Inggris unggul terlebih dahulu sejak menit kedua lewat gol Luke Shaw, namun Bonucci menyamakan skor untuk Italia di babak kedua, tepatnya pada menit ke-67.
Setelah babak perpanjangan waktu, kedudukan sama kuat 1-1 sehingga dilanjutkan dengan babak adu tos-tosan. Italia berhak dinobatkan sebagai juara setelah menang 3-2 dalam adu penalti ini.
Bonucci mengakui, kesuksesan Italia itu didorong oleh keinginan untuk membuktikan kepada para suporter Inggris dan salah satu pemain bintang bahwa mereka salah.
Bek Juventus itu mengakui, skuad Azzurri menjadi marah setelah nyanyian "It's Coming Home" oleh fans The Three Lions sepanjang musim panas dan gelandang West Ham United Rice menyatakan bahwa mereka lebih termotivasi untuk memenangkan kompetisi ketimbang Italia jelang final.
"Kami tidak terlalu memperhatikannya sampai pertandingan lawan Spanyol," ujar Bonucci kepada The Athletic.
"Kemudian kemarahan di dalam diri kami mulai memuncak.
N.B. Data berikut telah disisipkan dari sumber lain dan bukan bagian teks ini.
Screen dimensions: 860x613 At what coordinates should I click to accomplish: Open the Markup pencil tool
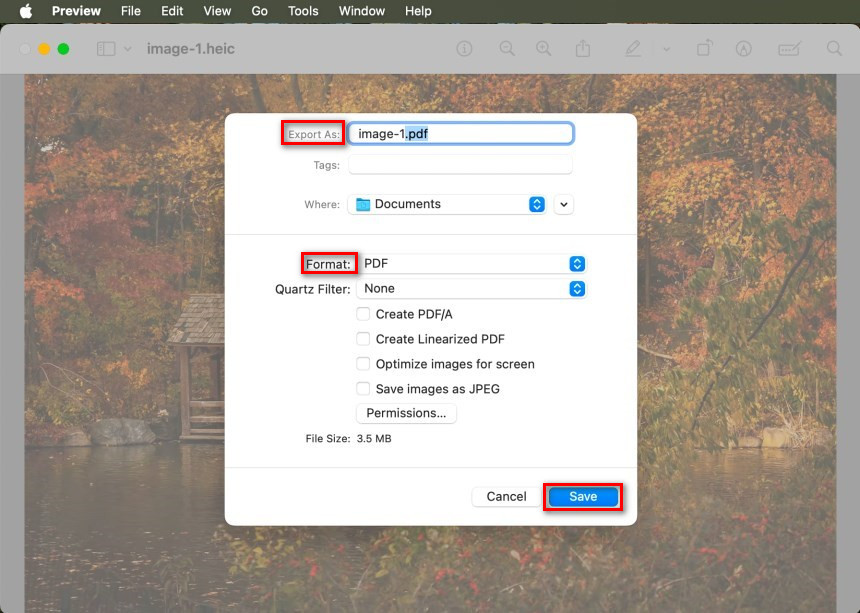point(632,48)
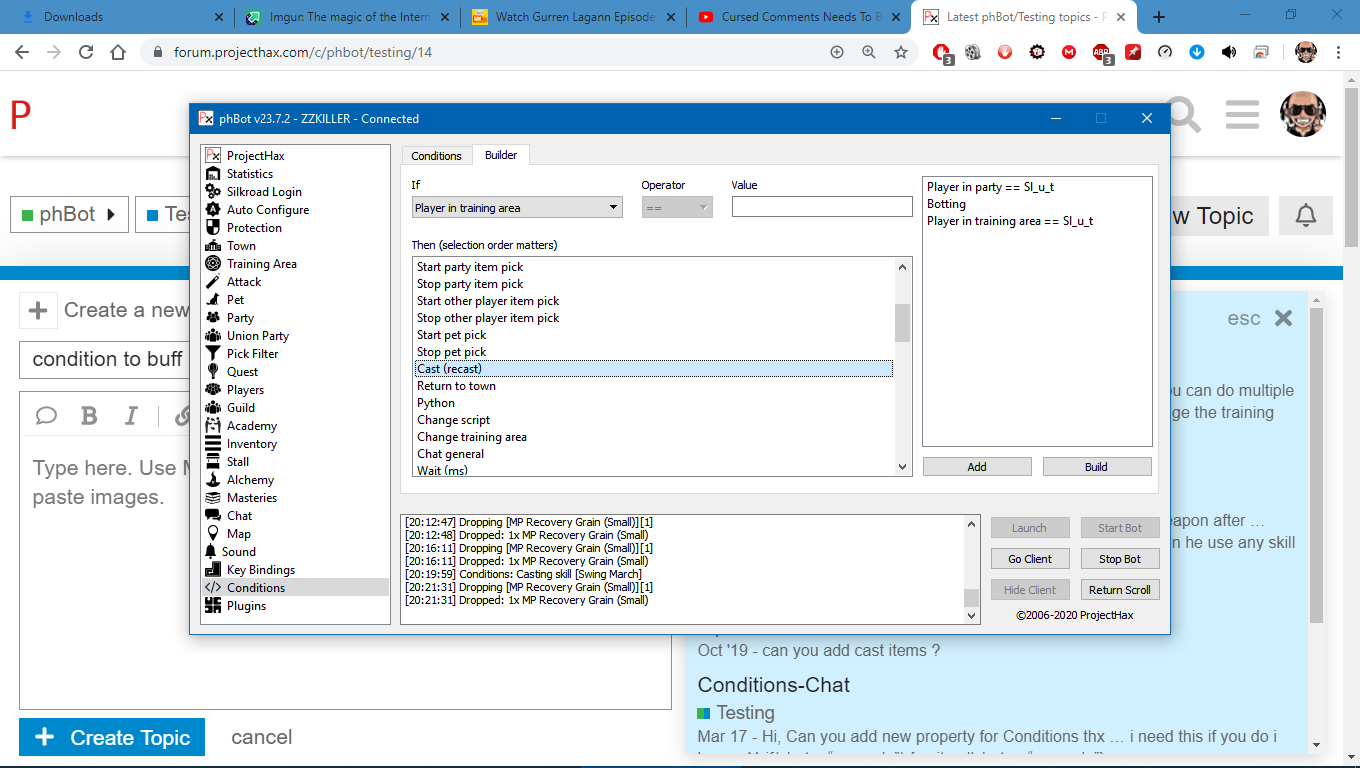Click the Add button

(976, 467)
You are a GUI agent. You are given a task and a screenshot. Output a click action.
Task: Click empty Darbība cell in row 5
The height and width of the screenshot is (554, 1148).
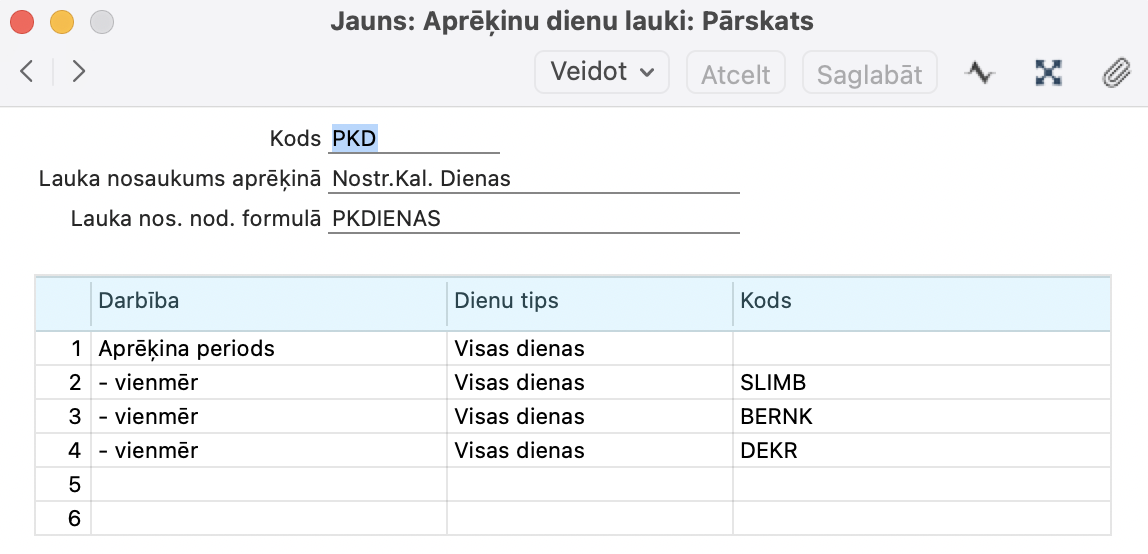[x=268, y=485]
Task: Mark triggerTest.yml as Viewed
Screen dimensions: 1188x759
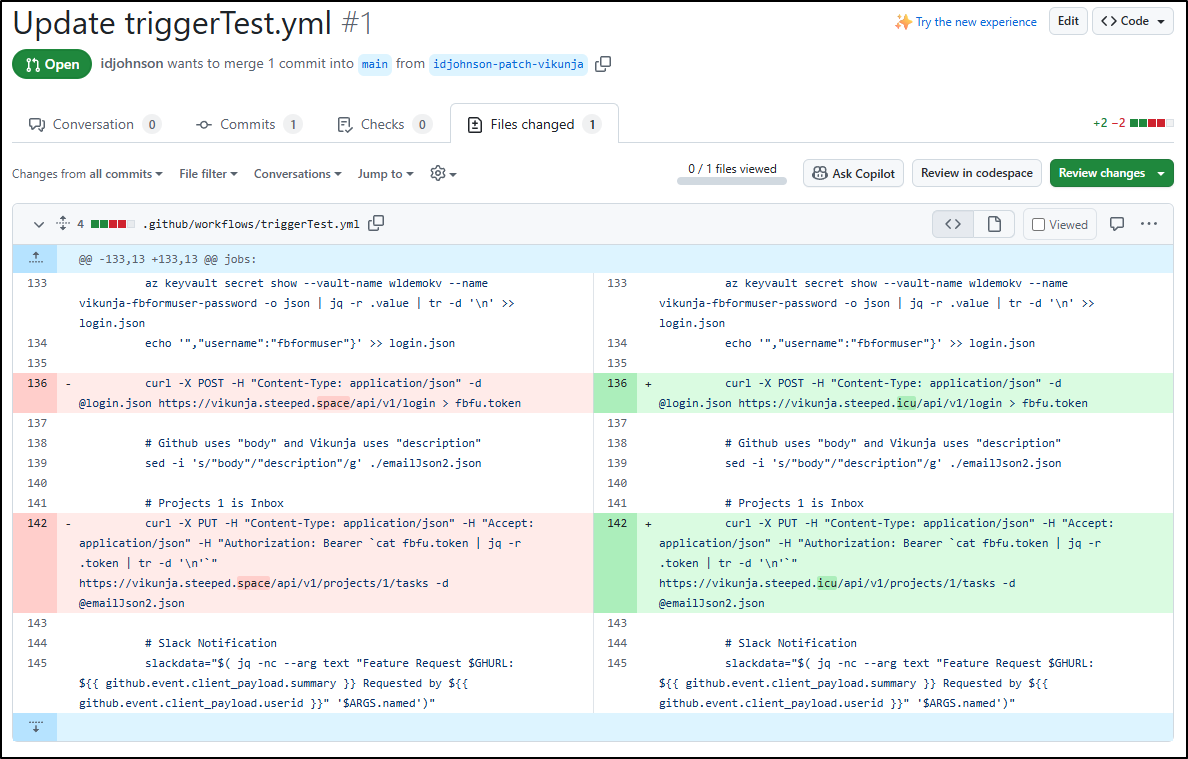Action: pos(1059,225)
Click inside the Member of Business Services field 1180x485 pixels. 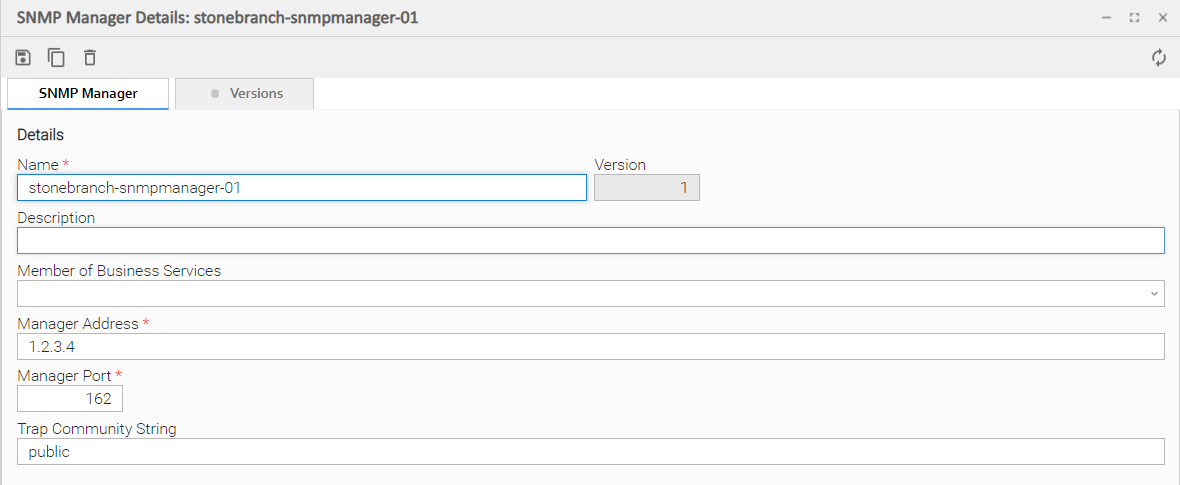tap(580, 294)
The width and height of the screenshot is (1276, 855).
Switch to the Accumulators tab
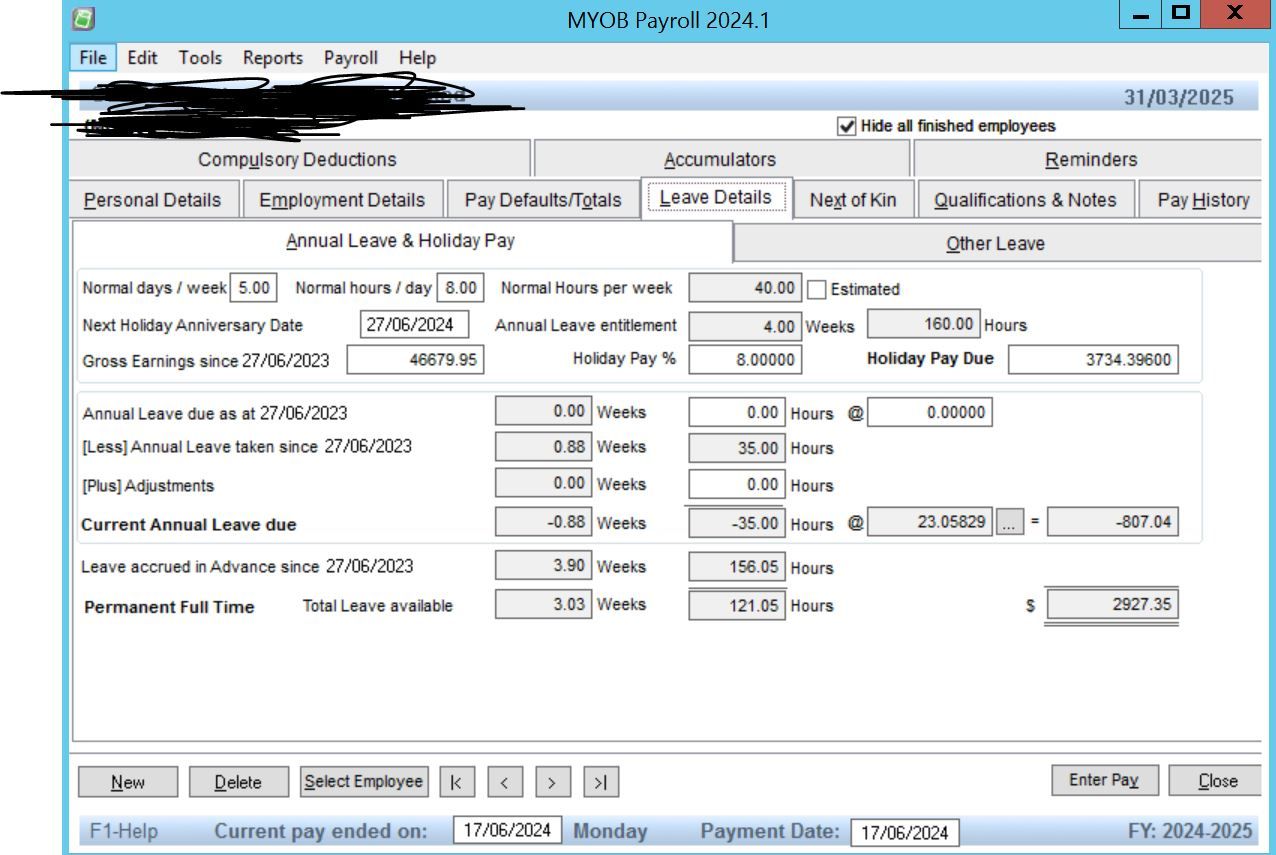click(719, 158)
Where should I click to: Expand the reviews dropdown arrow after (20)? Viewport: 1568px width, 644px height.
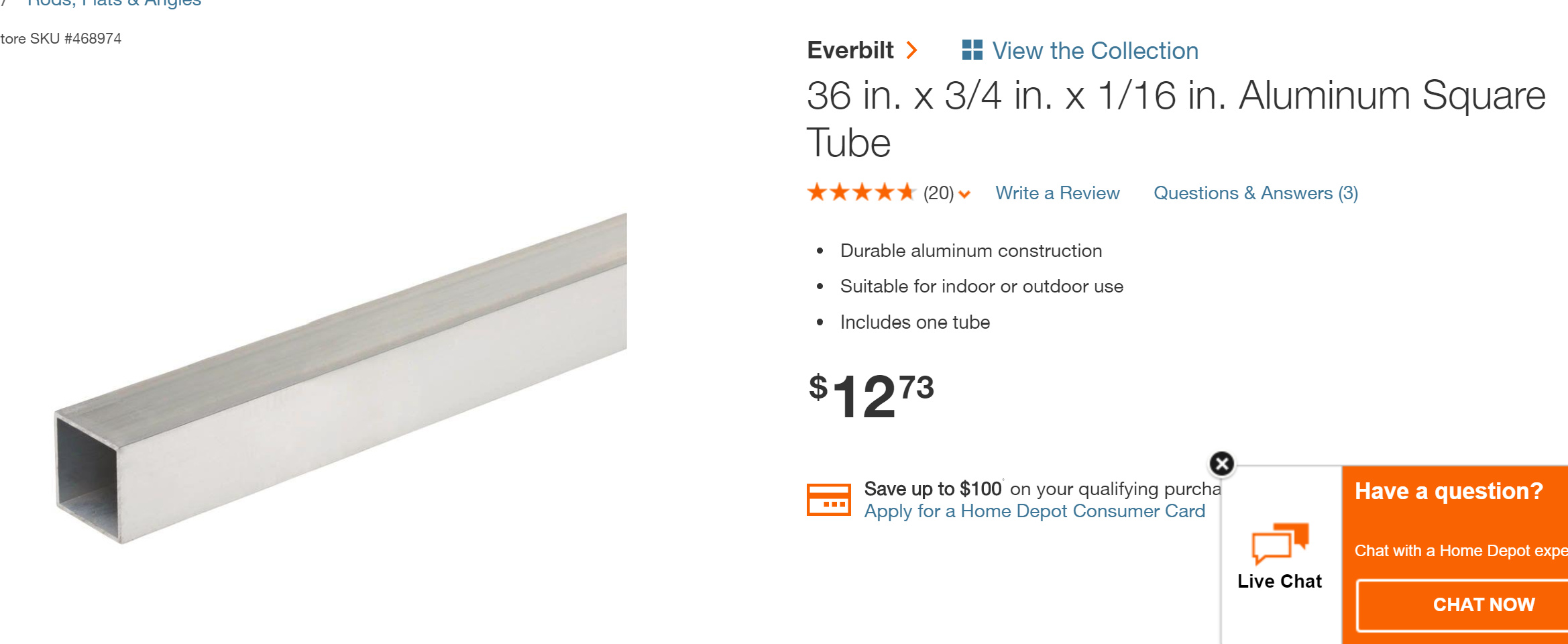(965, 195)
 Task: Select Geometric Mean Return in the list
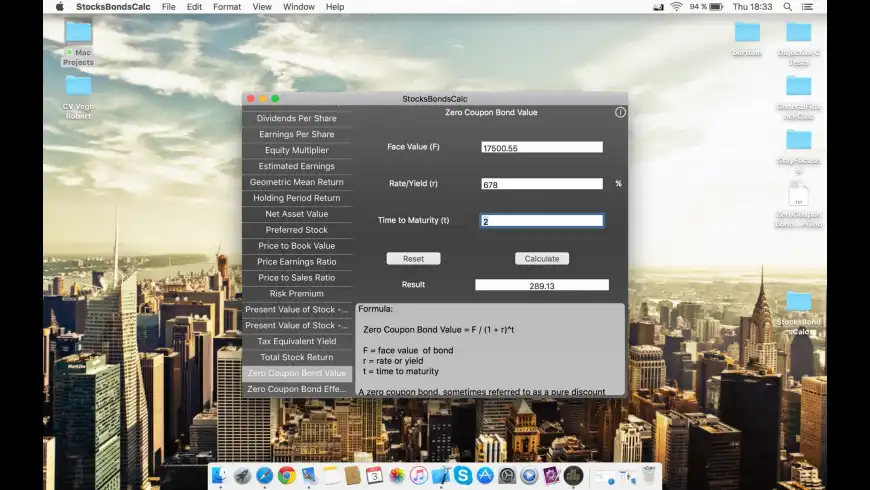[297, 182]
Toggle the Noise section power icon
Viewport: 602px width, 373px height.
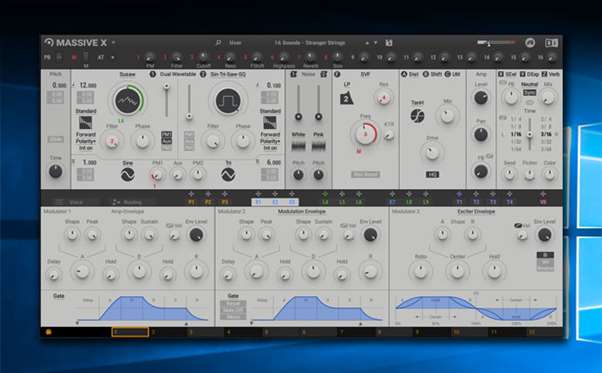(294, 74)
Kami ingin menunjukkan kepada mereka bahwa final belum ditentukan."
"Bahwa mereka belum menang. Mendengar lagu itu diulang-ulang dan komentar dari Declan Rice yang mengatakan Inggris sepuluh kali lebih termotivasi untuk menang daripada kami...yah, itu adalah jenis kesalahan yang dilakukan pemain muda."
"Anda tidak perlu mengatakan itu. Anda seharusnya tidak pernah mengatakan kalau Anda menginginkan sesuatu yang lebih dari orang lain atau Anda lebih baik dari orang lain."
"Anda harus selalu menempatkan diri Anda pada level yang sama dengan lawan Anda, tetap rendah hati dan melepaskan tendangan di waktu yang tepat. Kami tidak pernah mengatakan kami akan menang, hanya saja kami hanya berjarak satu inci dari semua yang kami lakukan serta mendapatkan hasil yang tepat. Kami tidak pernah sombong tentang hal itu."
"Kami tetap rendah hati dan itulah yang membuat perbedaan. Kami memiliki tim yang hebat, pelatih yang tepat, dan staf yang hebat di belakang kami."